A DNA binding mutation in estrogen receptor-α leads to suppression of Wnt signaling via ß-catenin destabilization in osteoblasts.

Estrogen receptors (ERs) play vital roles in the function and remodeling of bone. Their cellular mechanisms can broadly be categorized into those involving direct DNA binding (classical) or indirect DNA binding (non-classical). The generation of non-classical ER knock-in (ERα(-/NERKI) ) mice provides a unique opportunity to define these pathways in bone. We previously demonstrated that ERα(-/NERKI) mice exhibit an osteoporotic phenotype; however, the mechanism(s) for this remain unresolved. Gene expression analyses of cortical bone from ERα(-/NERKI) mice revealed suppression of lymphoid enhancer factor-1 (Lef1), a classic Wnt-responsive transcription factor that associates with ß-catenin. Since Wnt signaling is generally considered bone anabolic, this observation leads to the hypothesis that NERKI-induced suppression of Wnt signaling may contribute to the low bone mass phenotype. We generated ERα(-/NERKI) mice crossed with the Wnt-responsive TOPGAL transgenic mouse model and observed significantly less ß-galactosidase activity in ERα(-/NERKI) mice, confirming suppression of Wnt activity in vivo. Adenoviral expression of the NERKI receptor using an in vitro cell system resulted in the induction of several secreted antagonists of Wnt signaling. Furthermore, expression of NERKI abrogated Wnt10b-dependent Wnt activation using a lentiviral-mediated reporter assay. Finally, expression of NERKI destabilized ß-catenin cellular protein levels and disrupted ER/ß-catenin interactions. Collectively, these data suggest the osteoporotic phenotype of ERα(-/NERKI) mice may involve the suppression of Lef1-mediated Wnt signaling through both the stimulation of secreted Wnt inhibitors and/or disruption of normal ß-catenin function.

Loss of ERE binding activity by estrogen receptor-alpha alters basal and estrogen-stimulated bone-related gene expression by osteoblastic cells.
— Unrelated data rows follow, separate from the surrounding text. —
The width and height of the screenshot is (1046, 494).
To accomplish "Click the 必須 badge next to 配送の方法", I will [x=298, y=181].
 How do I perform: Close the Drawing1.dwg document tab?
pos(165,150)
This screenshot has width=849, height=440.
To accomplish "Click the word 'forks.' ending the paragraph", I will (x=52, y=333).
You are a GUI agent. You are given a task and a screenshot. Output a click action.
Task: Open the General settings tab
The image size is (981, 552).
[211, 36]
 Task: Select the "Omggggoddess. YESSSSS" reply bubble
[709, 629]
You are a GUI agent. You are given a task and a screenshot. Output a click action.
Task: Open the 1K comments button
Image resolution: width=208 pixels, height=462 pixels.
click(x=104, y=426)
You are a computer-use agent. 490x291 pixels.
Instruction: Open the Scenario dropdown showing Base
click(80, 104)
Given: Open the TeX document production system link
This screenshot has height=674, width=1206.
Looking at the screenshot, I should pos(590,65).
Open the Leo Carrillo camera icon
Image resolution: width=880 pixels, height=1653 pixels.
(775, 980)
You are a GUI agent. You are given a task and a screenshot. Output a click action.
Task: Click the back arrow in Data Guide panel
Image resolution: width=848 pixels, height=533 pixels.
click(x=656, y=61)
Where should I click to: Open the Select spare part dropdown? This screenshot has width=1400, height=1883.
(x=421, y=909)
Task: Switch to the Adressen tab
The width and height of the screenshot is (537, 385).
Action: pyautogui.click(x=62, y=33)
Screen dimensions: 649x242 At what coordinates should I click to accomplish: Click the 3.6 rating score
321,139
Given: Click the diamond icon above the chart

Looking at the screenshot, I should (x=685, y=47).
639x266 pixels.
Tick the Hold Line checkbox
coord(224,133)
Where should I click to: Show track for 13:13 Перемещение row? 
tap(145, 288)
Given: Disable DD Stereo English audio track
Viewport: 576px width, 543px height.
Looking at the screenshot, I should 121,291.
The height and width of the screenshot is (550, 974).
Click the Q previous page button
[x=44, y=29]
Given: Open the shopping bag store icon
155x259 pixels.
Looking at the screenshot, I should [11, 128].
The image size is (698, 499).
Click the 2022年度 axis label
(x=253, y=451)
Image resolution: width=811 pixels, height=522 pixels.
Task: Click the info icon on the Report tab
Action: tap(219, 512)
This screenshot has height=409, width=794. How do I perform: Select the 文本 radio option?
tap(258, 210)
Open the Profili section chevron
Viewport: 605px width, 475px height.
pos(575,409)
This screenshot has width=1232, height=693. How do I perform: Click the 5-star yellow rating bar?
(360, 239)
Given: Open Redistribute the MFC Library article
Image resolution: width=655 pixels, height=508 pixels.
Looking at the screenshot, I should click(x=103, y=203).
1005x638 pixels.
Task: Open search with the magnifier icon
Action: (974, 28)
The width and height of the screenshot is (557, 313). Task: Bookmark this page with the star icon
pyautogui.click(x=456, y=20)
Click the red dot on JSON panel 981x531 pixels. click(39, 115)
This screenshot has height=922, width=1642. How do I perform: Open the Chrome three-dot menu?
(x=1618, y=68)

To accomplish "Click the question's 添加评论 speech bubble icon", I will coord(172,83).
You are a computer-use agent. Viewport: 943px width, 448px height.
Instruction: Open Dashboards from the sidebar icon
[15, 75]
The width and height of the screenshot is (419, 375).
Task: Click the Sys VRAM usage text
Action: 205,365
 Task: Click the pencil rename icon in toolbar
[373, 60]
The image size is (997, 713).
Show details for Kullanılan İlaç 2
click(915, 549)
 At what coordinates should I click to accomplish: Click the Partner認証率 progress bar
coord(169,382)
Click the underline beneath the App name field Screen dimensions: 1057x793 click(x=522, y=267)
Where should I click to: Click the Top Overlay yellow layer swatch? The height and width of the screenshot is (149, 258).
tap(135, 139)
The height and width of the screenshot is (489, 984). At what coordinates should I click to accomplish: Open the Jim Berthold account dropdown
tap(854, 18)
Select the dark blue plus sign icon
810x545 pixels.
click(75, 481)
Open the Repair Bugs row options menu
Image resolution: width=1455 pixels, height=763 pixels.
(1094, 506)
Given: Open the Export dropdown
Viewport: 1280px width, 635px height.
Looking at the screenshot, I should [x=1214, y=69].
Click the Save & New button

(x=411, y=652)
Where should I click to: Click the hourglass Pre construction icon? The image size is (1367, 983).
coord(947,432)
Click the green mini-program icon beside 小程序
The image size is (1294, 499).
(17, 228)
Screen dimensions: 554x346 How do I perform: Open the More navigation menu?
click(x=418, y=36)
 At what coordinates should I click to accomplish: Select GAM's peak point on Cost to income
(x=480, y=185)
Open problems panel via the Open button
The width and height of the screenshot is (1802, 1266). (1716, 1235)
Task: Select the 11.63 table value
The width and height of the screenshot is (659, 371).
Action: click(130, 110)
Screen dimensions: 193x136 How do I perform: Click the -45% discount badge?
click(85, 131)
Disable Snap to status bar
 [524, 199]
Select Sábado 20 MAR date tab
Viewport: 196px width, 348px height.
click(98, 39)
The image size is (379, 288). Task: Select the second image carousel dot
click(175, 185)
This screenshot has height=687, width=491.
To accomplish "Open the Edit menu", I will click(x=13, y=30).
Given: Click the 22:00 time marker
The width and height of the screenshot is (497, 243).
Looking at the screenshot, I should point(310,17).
Estrogen receptor (ER)-alpha can signal either via estrogen response element (ERE)-mediated pathways or via alternate pathways involving protein-protein or membrane signaling. We previously demonstrated that, as compared to wild type (WT) controls, mice expressing a mutant ER-alpha lacking the ability to bind EREs (non-classical estrogen receptor knock-in (NERKI)) display significant impairments in the skeletal response to estrogen. To elucidate the mechanism(s) underlying these in vivo deficits, we generated U2OS cells stably expressing either WT ER-alpha or the NERKI receptor. Compared to cells transfected with the control vector, stable expression of ER-alpha, even in the absence of E2, resulted in an increase in mRNA levels for alkaline phosphatase (AP, by 400%, P < 0.01) and a decrease in mRNA levels for insulin growth factor-I (IGF-I) (by 65%, P < 0.001), with no effects on collagen I (col I) or osteocalcin (OCN) mRNA levels. By contrast, stable expression of the NERKI receptor resulted in the suppression of mRNA levels for AP, col I, OCN, and IGF-I (by 62, 89, 60, and 70%, P < 0.001). While E2 increased mRNA levels of AP, OCN, col I, and IGF-I in ER-alpha cells, E2 effects in the NERKI cells on AP and OCN mRNA levels were attenuated, with a trend for E2 to inhibit col I mRNA levels. In addition, E2 had no effects on IGF-I mRNA levels in NERKI cells. Collectively, these findings indicate that ERE signaling plays a significant role in mediating effects of estrogen on osteoblastic differentiation markers and on IGF-I mRNA levels.